Logs for my apps seem to have stopped sometime yesterday

Hi,

All my apps are running in the sin region. As I was trying to debug an issue today, seems like all my apps are now only showing logs from yesterday, mostly up to around 2021-04-19T20:17:34.785Z

Could it be related to a log-caching app that I wrote and deployed a few days ago? I followed the retry and backoff logic from flyctl, so I had hoped it wouldn’t cause any undue effects to your logging infra, but if it is, please let me know, happy to rewrite it.

If it is related to that, I’ve suspended it in the meantime, but since we’re not able to see the latest logs, it’s affecting our ability to debug, so could I ask that you unblock realtime logs capability back for now (assuming this is an automated block due to polling the logging infra too frequently?)

Otherwise, all other indicators seem to indicate stuff is running, we just can’t see the latest logs from it.

Thanks

Just tried running fly logs and logs have now caught up back to present. Strange.

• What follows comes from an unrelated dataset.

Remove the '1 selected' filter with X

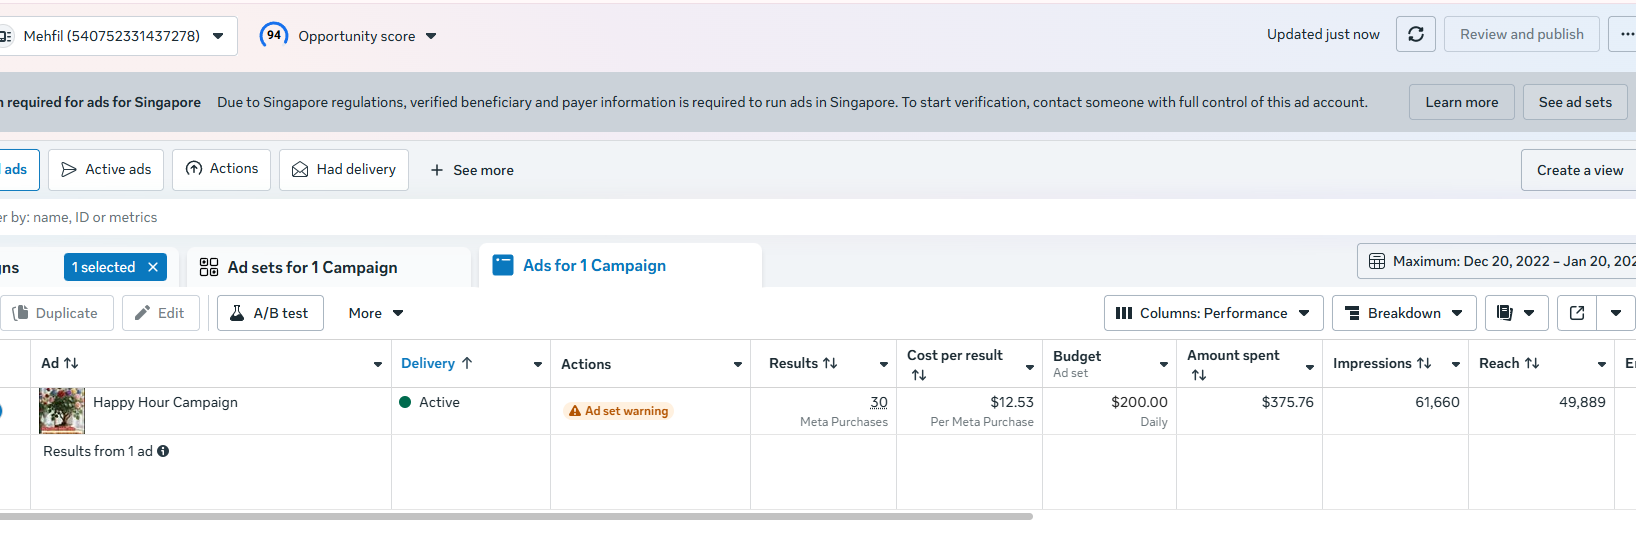(x=153, y=267)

Was this a temporary thing? Or can you confirm if it was caused by the log-caching app? Do you set some sort of global call limit to the https://api.fly.io/api/v1/apps/<app-name>/logs?next_token="" api on a rolling window basis? If so, could you give me some guidance on roughly what that limit is, so I can make sure I don’t go over it?

Thanks Fly team!

Hi!

I was just about to reply to you. We noticed after your post that our log shipper, vector, had stopped shipping (but strangely was still running, so monitoring hadn’t picked it up). This wouldn’t have been caused by anything you had deployed so no worries there! In addition we’re going to try to get some better metrics on our log shipping pipeline to detect this failure in the future.

Thanks for bringing it to our attention!

1 Like

Thanks for letting me know @steve.

Good luck with the troubleshooting, and yeah, better monitoring sounds like a good solution in any case :+1: